The raw 2020 Census file counted 406 people with the surname Goldfine. That is different from the site's living-bearer estimate (466), which projects the surname's present-day count by applying the Census frequency rate to the current U.S. population.
It is the Census Bureau's normalized frequency measure. A rate of 0.14 per 100,000 means that if you picked a random group of 100,000 U.S. residents, you would expect about 0 of them to have the surname Goldfine.
Between 2010 and 2020, the surname Goldfine went from 395 recorded bearers to 406. That is an increase of 11 (+2.8%). In the national ranking it fell from #52,482 to #54,736.
Among Census respondents with the surname Goldfine, the largest self-reported group is White at 92.9%. The next largest groups are Hispanic (3.7%) and Two or More Races (2.0%). These figures come from the 2020 Census Bureau surname tables, based on how respondents described their own race and ethnicity.
White is the largest self-reported group for the surname Goldfine in the 2020 Census, accounting for 92.9% (377 people in the source table).
Goldfine appears across multiple self-reported groups in the Census data. The largest shares in the 2020 file are White (92.9%), Hispanic (3.7%), Two or More Races (2.0%). For 2020, the source file also published raw headcounts for each group, which is why this page can show both percentages and counts in the ancestry section.
Yes. This page is using the latest surname file currently loaded on Name Census, which is 2020. The historical section above also keeps any older Census surname entries we have for Goldfine (2000, 2010, 2020).

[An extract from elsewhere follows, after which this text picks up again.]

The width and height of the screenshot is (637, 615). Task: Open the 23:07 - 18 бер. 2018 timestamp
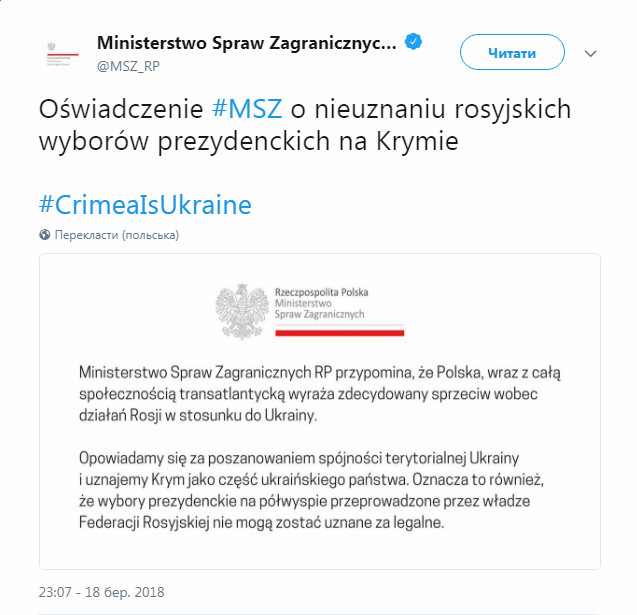[102, 592]
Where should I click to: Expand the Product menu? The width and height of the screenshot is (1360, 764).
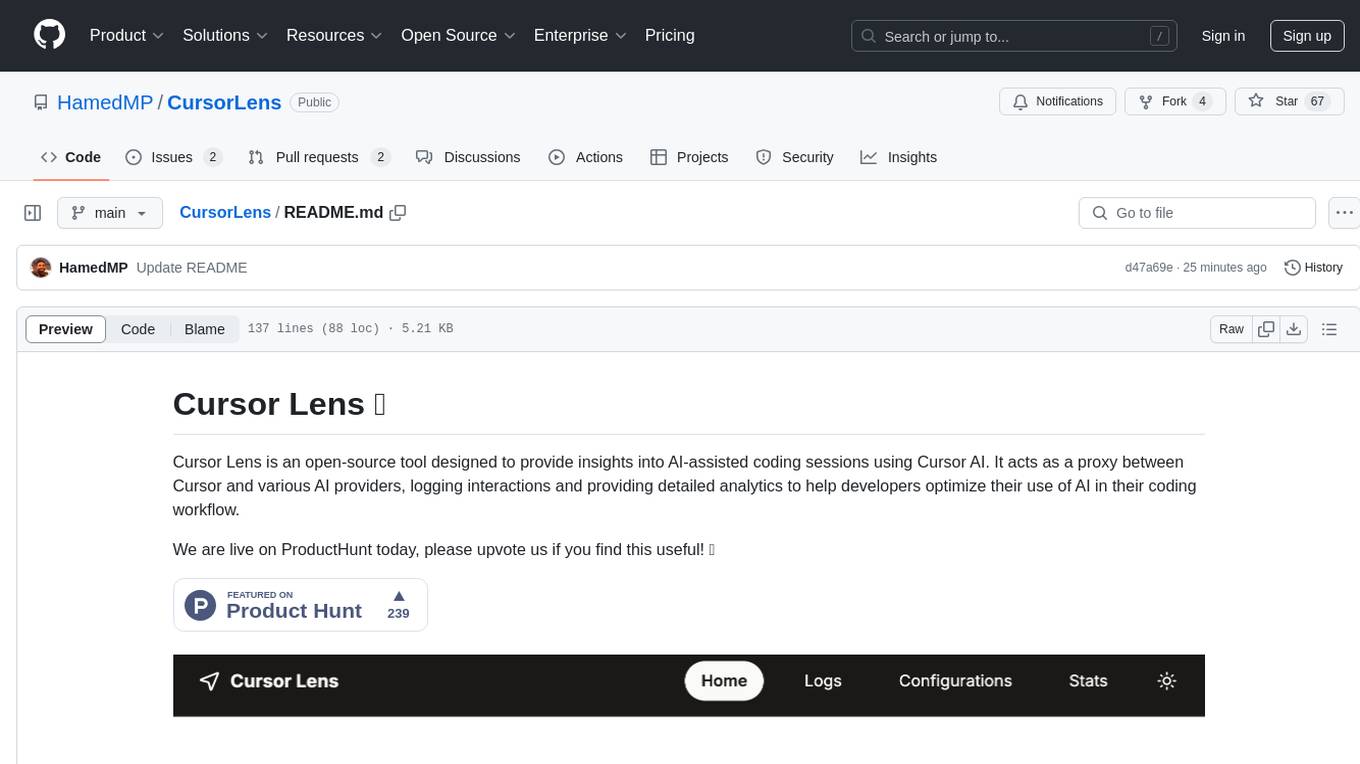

No. The Census Bureau only publishes surnames that appeared at least 100 times in a given decennial Census. That means very rare surnames are excluded entirely, and a surname can appear in one Census release but disappear from a later one if it falls below the reporting threshold.
There are two main reasons: rounding and suppression. The Census Bureau rounds published values, and it may suppress very small cells to protect privacy. For 2020, the Bureau also published raw group counts rather than direct percentages, so Name Census converts those counts back into shares for comparability across census years.
A surname of German origin meaning 'of the golden boundary or border'. The fuller origin note on this page goes into more detail.
All surname statistics on Name Census are drawn from the US Census Bureau's decennial surname frequency tables. These files list every surname that appeared 100 or more times in the 2020 Census, along with a count, a per-100,000 rate, and a self-reported demographic breakdown. You can read the full explanation on our methodology page.
For surnames, Name Census does not age cohorts the way it does for first names. Instead, it takes the Census Bureau's published frequency for Goldfine (0.14 per 100,000) and applies that rate to the current U.S. resident population to estimate how many living Americans have the surname today.
For a quick modern estimate, our sister site HowManyOfMe.org answers that in one glance, with the living-bearer count front and centre.